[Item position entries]

+===+

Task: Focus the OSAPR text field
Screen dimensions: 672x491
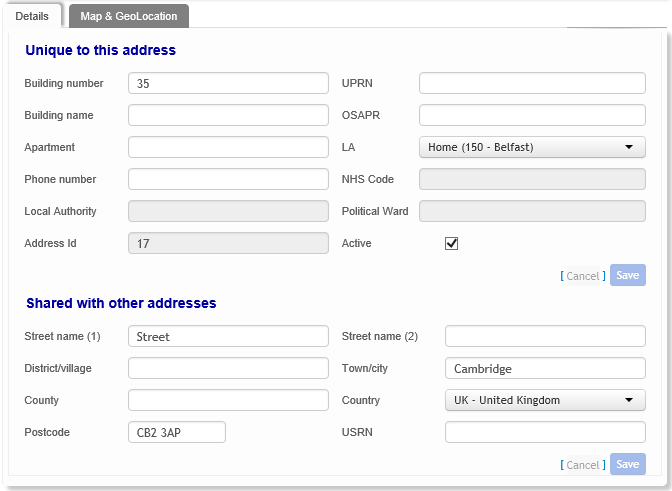Action: [532, 115]
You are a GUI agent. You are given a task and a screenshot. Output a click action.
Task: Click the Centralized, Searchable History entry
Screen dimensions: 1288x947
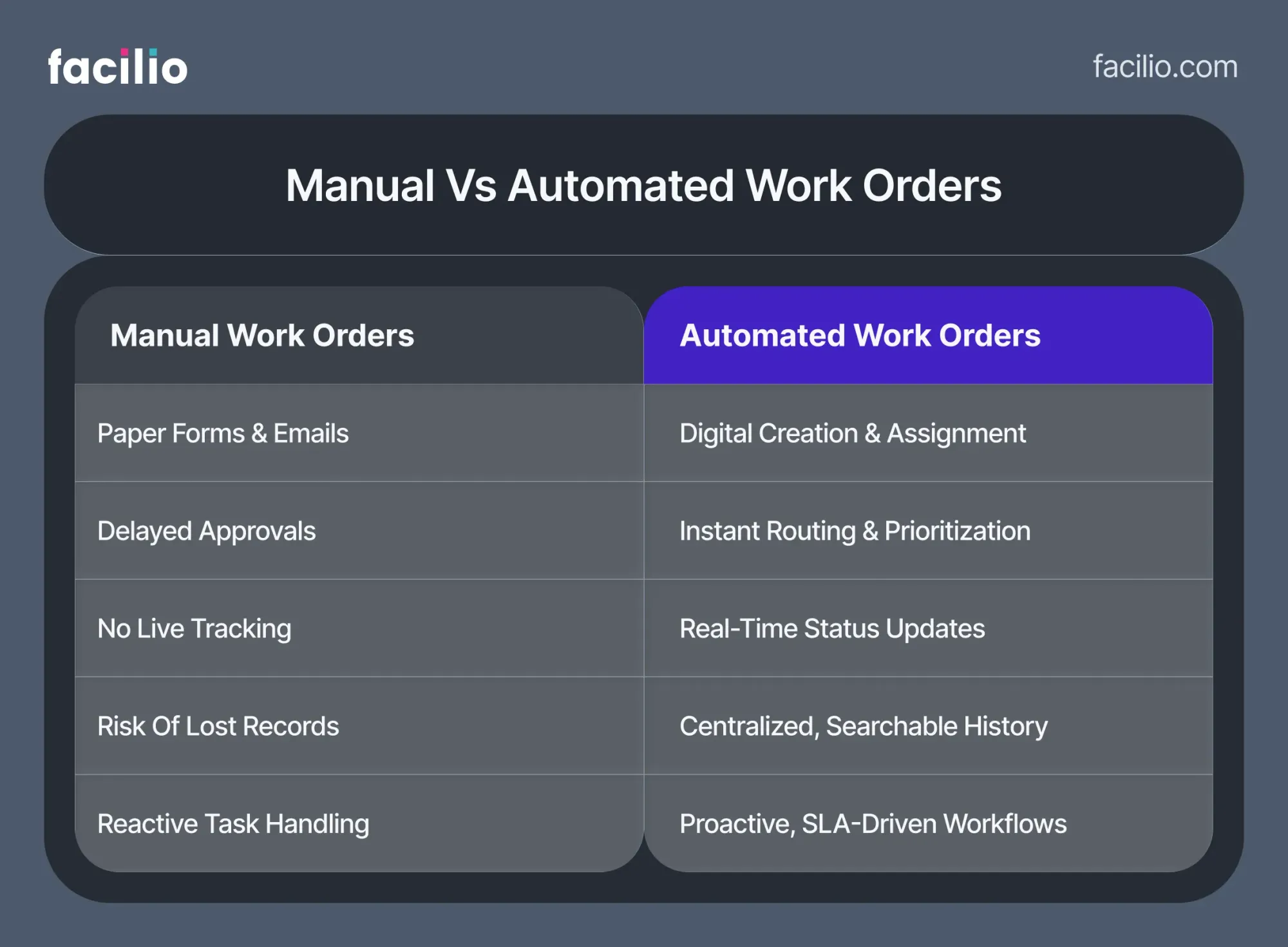click(x=863, y=726)

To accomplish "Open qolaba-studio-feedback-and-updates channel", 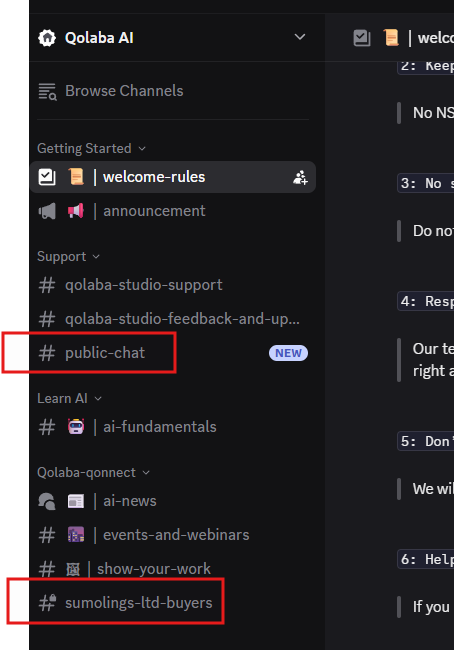I will (173, 319).
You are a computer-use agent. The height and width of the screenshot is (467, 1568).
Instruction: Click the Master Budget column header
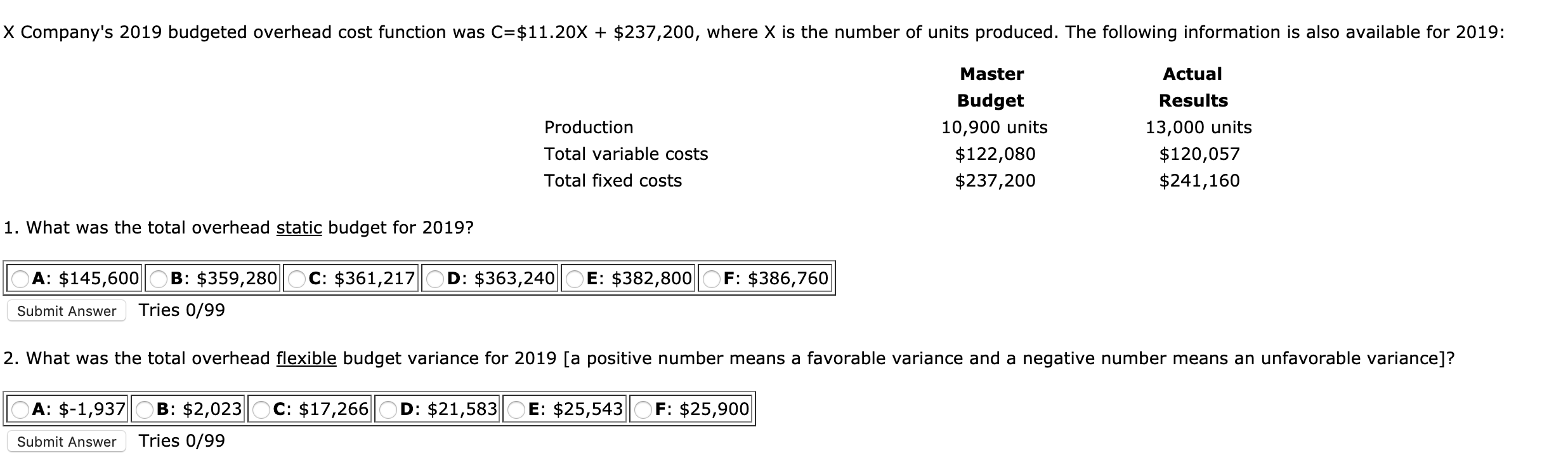tap(992, 86)
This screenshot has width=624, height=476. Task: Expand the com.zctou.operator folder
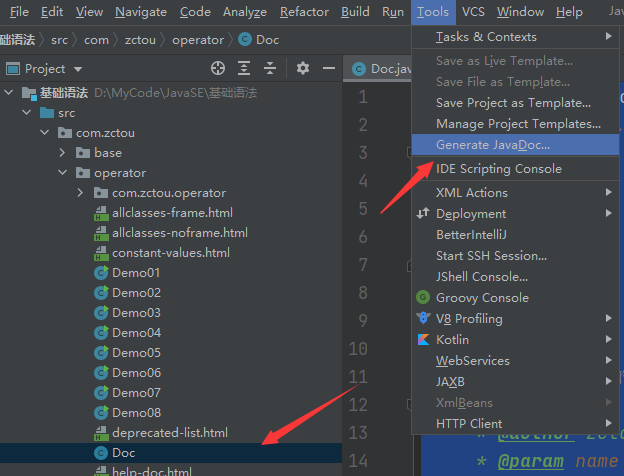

+===+

Scale the part of the listing that opens with the line containing "You are a computer-use" and runs through the end of the listing. Repeat those lines with their requests, multiply each coordinate in the answers by 1.35, round to whole numbers with halves going up, and leave out the pictures.

(WRITTEN ANSWER)
You are a computer-use agent. The height and width of the screenshot is (467, 1568).
Instruction: Click the Master Budget column header
tap(1339, 116)
This screenshot has width=624, height=476. Task: Expand the com.zctou.operator folder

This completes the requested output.